Surprise! Gen X and millennials share similar views on security

Fortinet survey reveals that the two generations think alike about passwords, privacy, and online marketing

What do 40 percent of folks aged between 18 and 48 never do unless they don't have a choice? Change their passwords.

It's one of the many pieces of data uncovered by security outfit Fortinet after canvassing members of both Generation X (ages 33 to 48) and millennials (ages 18 to 32), half male and half female. The resulting poll assesses the generational differences in attitudes toward passwords, personal data security, and privacy.

But the results say at least as much about general attitudes on those subjects across generations as they do about specific differences between generations, especially since the cross-generational differences don't vary as widely as might be believed.

Around 40 percent of all respondents, across both the Gen X and millennial generations, said they never change their password except when they're prompted to do so; of the 60 percent who change passwords on their own, the most common interval for a password change was around three months. Coincidentally or not, that's around the same length of time for a password change as enforced by many companies.

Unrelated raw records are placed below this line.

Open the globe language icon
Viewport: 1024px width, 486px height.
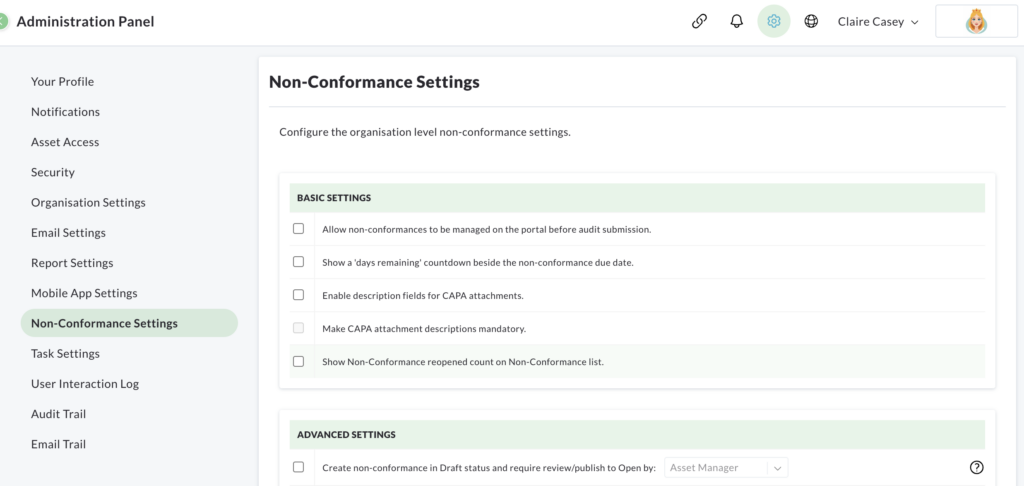tap(810, 22)
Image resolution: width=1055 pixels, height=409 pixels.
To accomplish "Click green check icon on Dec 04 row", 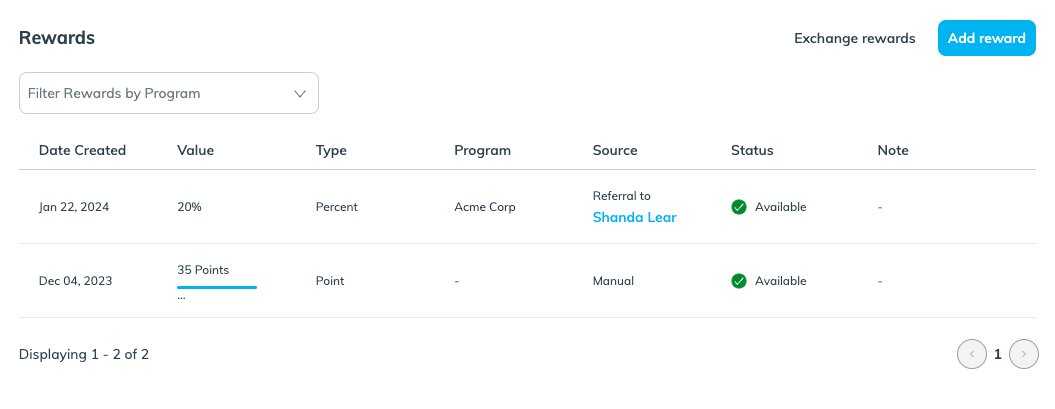I will point(739,281).
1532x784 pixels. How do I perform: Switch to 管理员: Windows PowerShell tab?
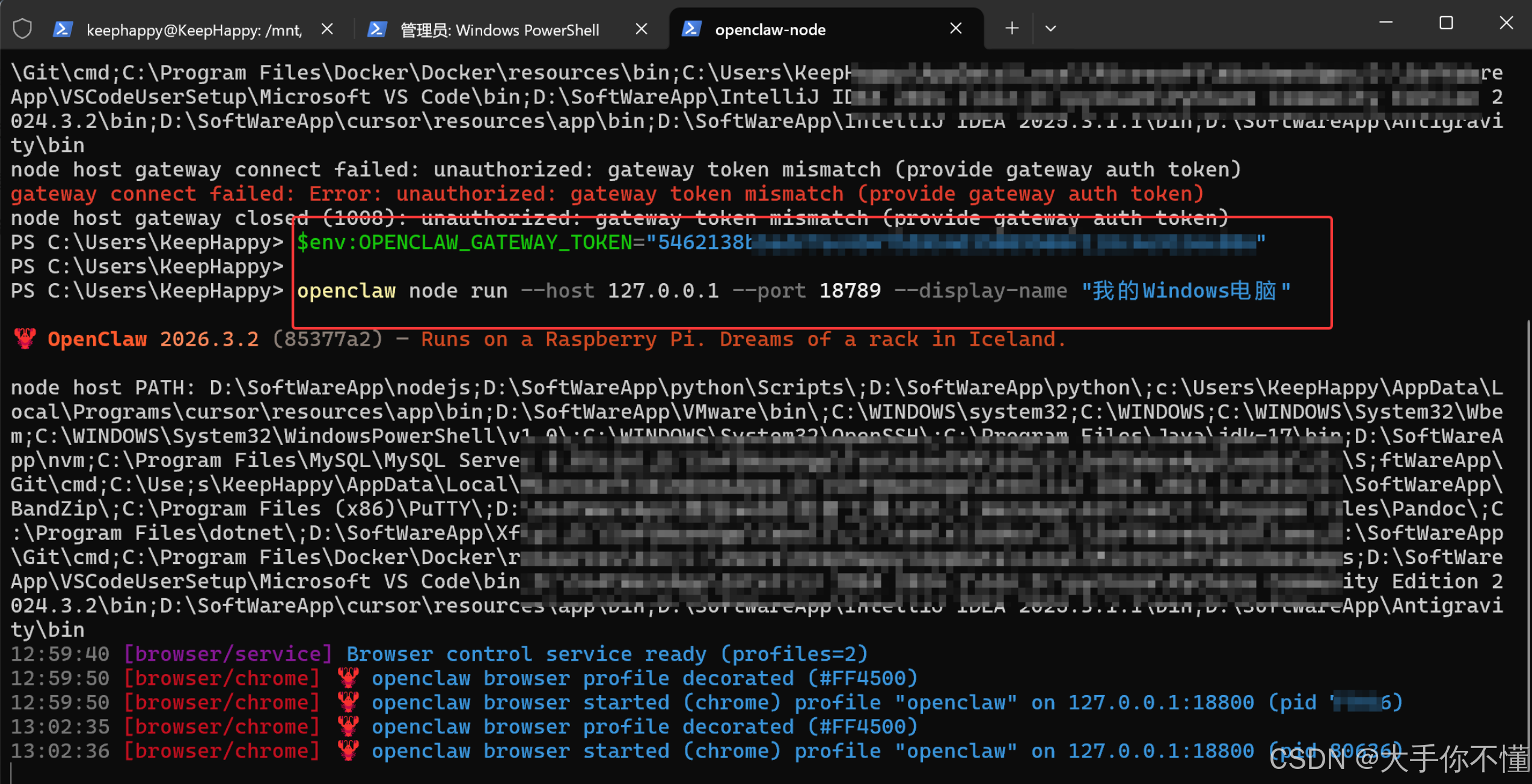tap(500, 30)
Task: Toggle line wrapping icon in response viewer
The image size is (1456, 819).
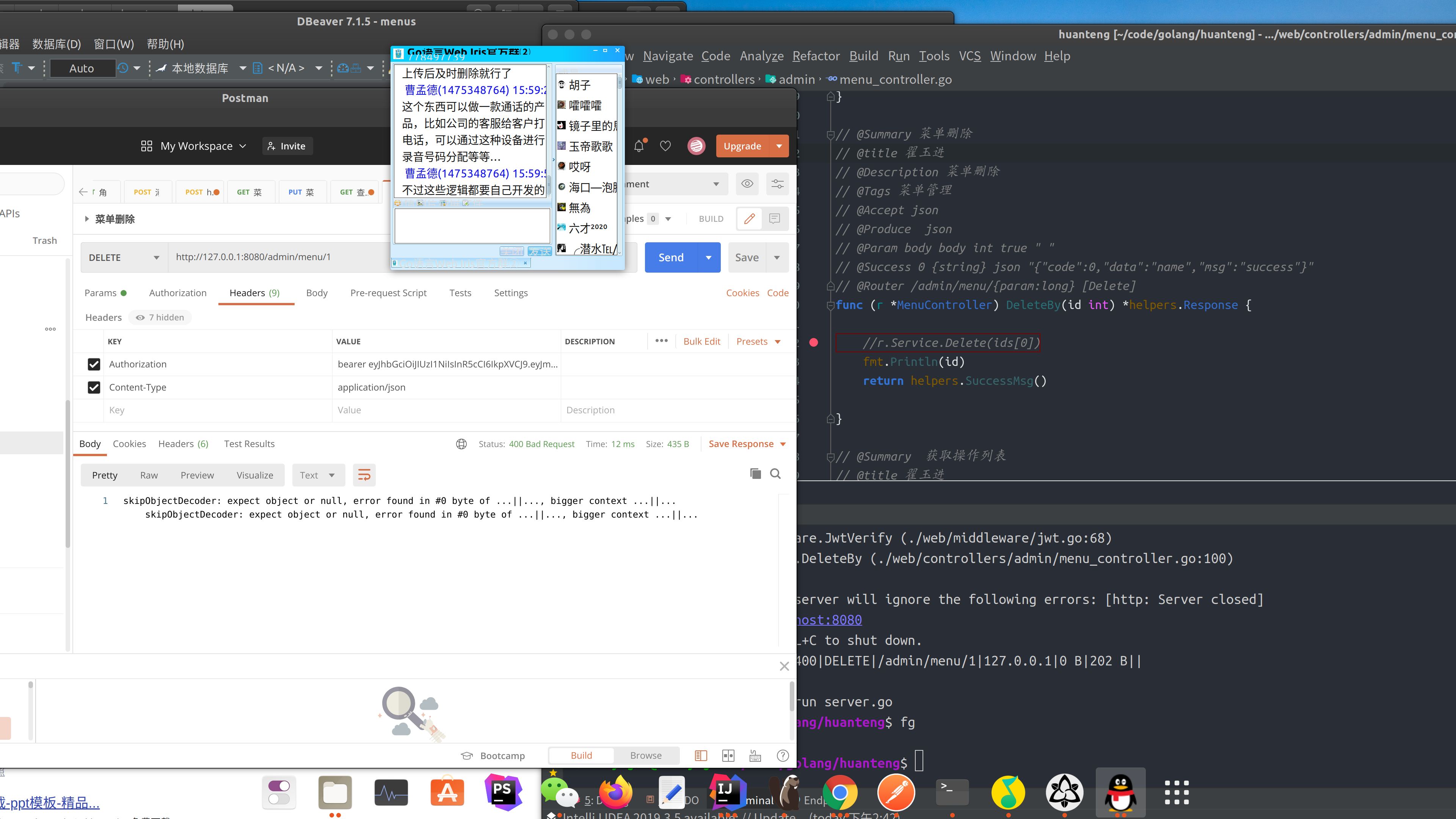Action: tap(364, 475)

One area where the generations differed noticeably in the survey involved mobile device security. About half of the Gen Xers polled locked their mobile devices, compared to 63 percent of millennials -- not a massive difference, but perhaps enough of one to hint at how millennials have a better firsthand sense of the importance of mobile device security.

On the other hand, the study found plenty of overlap between the generations. For starters, both generations wisely ranked their Social Security number as the single most valuable piece of personal information. Both were more or less in agreement that the NSA had overstepped its bounds (41 percent millennials, 47 percent Gen X), and they rarely felt having their employers inspect their online activity was necessary (16 percent millennials, 9 percent Gen X). Finally, both generations were in agreement (60 percent each) that posts on social media shouldn't have the same expectations of privacy as, say, personal emails, purchase histories, or phone audio.

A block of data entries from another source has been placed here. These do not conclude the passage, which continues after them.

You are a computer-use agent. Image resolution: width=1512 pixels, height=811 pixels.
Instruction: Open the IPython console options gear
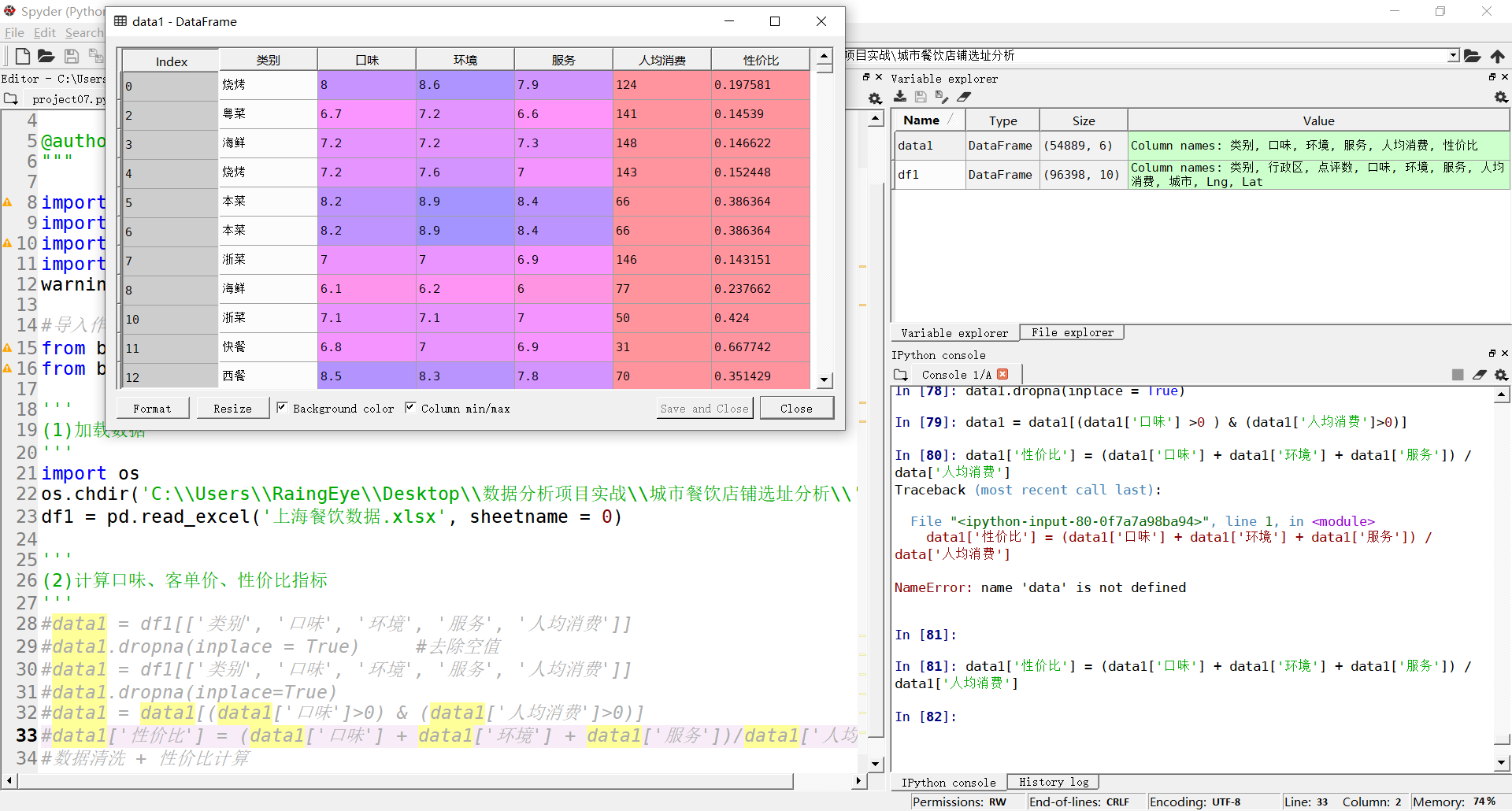tap(1501, 375)
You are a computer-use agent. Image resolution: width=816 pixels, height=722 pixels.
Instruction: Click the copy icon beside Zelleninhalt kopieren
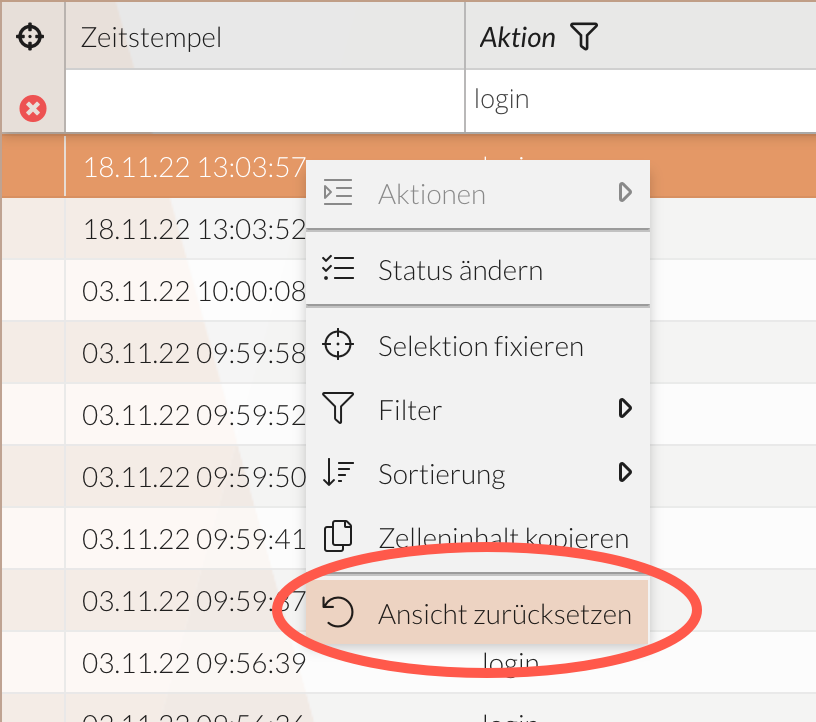point(338,537)
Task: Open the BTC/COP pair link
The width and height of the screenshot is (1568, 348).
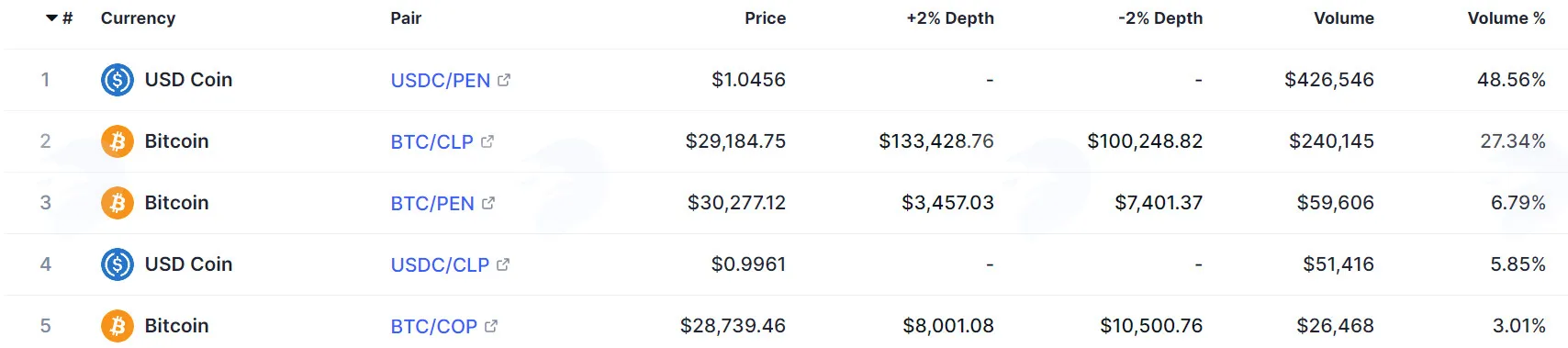Action: pyautogui.click(x=434, y=327)
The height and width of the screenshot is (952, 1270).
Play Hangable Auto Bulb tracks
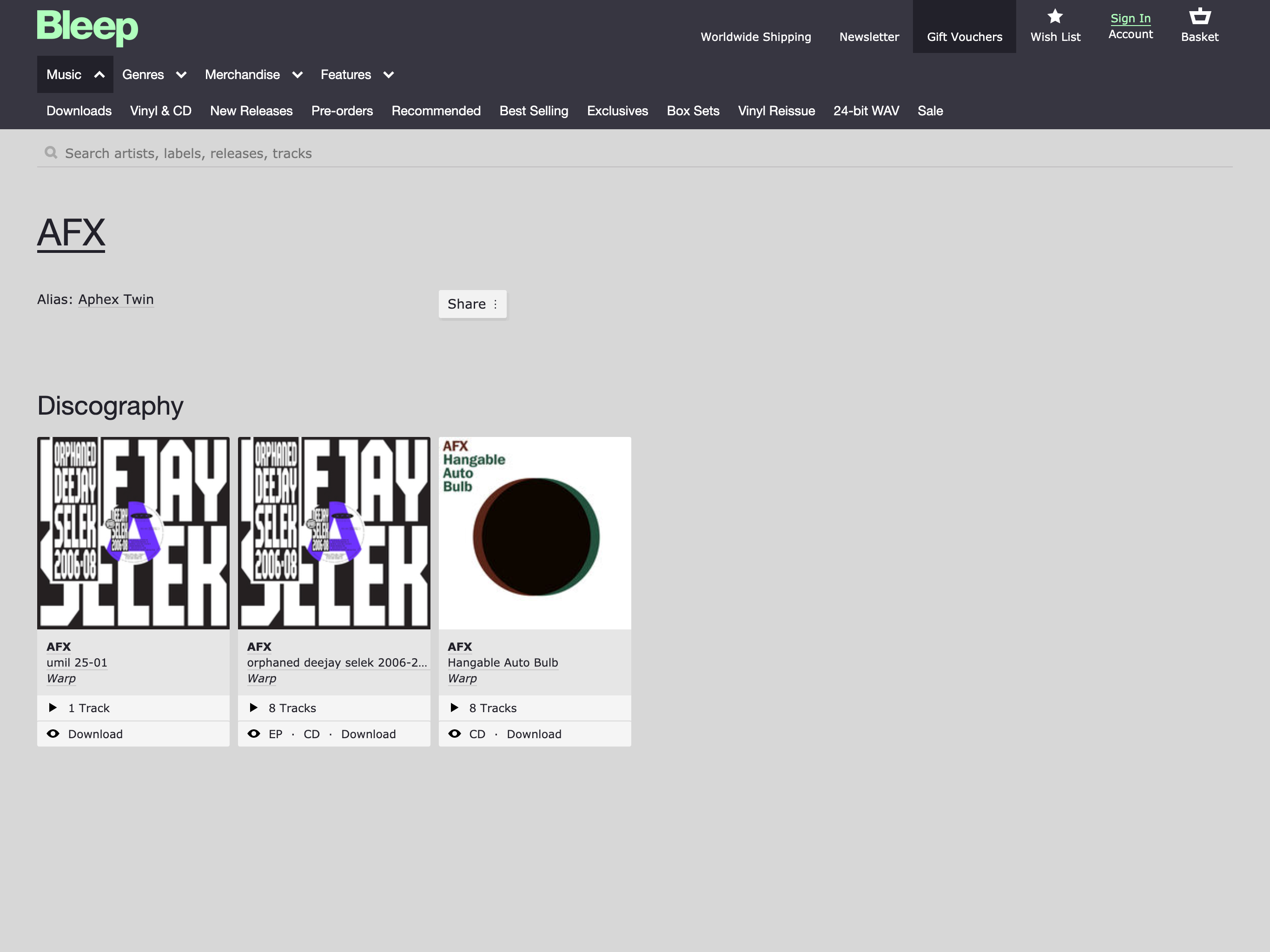[x=454, y=707]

The real takeaway is the overlap once the whole picture is taken into account. In that larger view, one that encompasses three generations of potentially tech-savvy workers, each reared with different degrees of immersion in and expertise with technology, it becomes clear how the generations in question have more similarities than they do stark differences.

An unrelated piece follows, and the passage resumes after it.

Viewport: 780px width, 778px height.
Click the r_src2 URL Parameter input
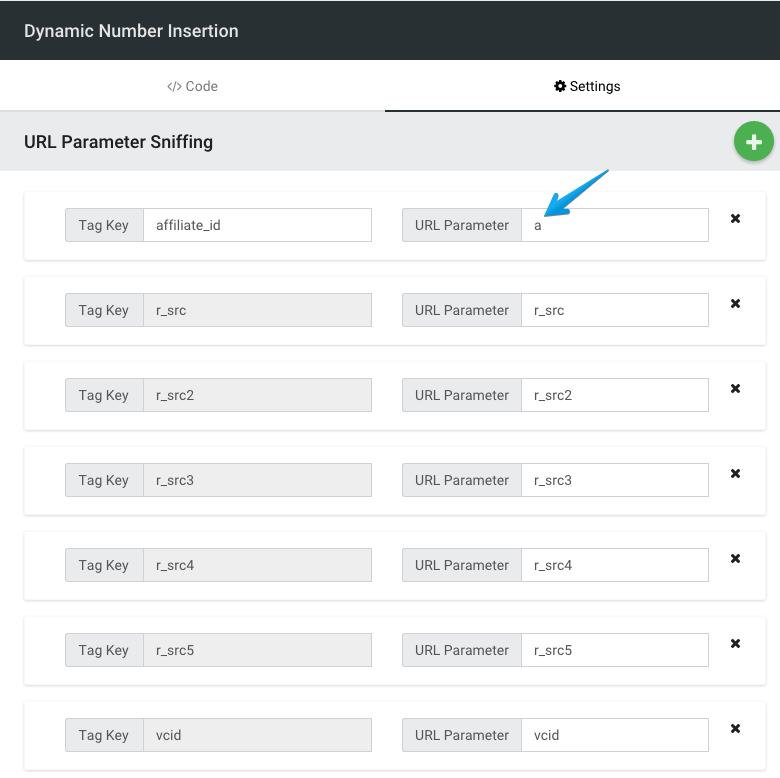click(614, 395)
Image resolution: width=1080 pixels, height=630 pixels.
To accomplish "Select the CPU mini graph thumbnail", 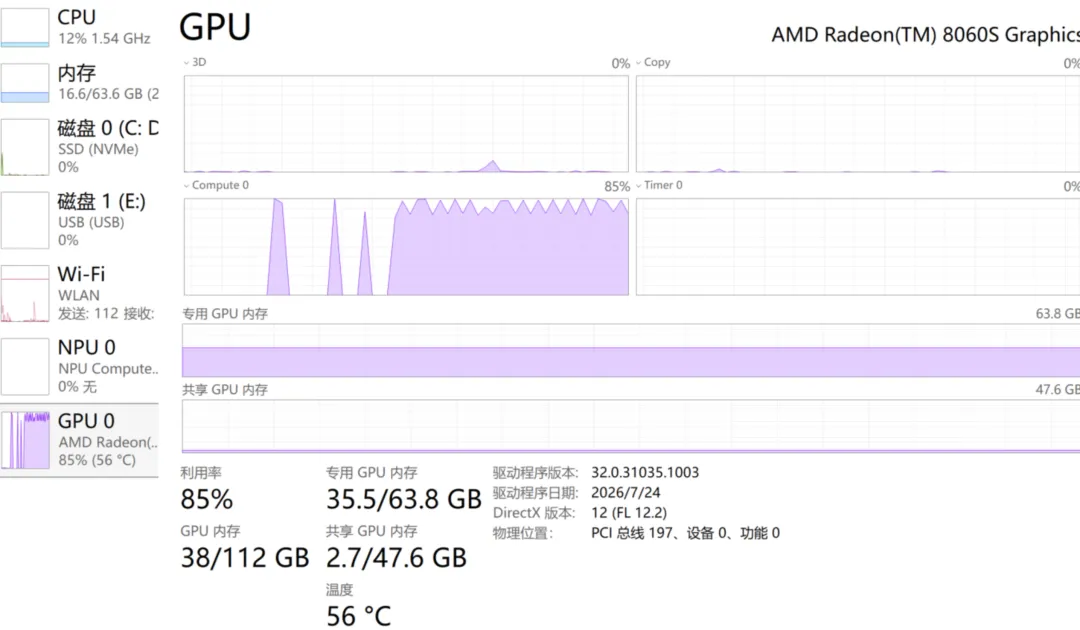I will pos(25,26).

If these stats hold up under scrutiny from other sources, they ought to help put to rest the idea that millennials are somehow aberrantly unlike previous generations in their IT habits, both in and out of the workplace. InfoWorld's Galen Gruman took the stance that millennials aren't the driving force in consumerization or BYOD they've been cracked up to be. They aren't the only source of workforce technological savvy either -- or the only portion of the population that wants their technology on their terms, security concerns notwithstanding.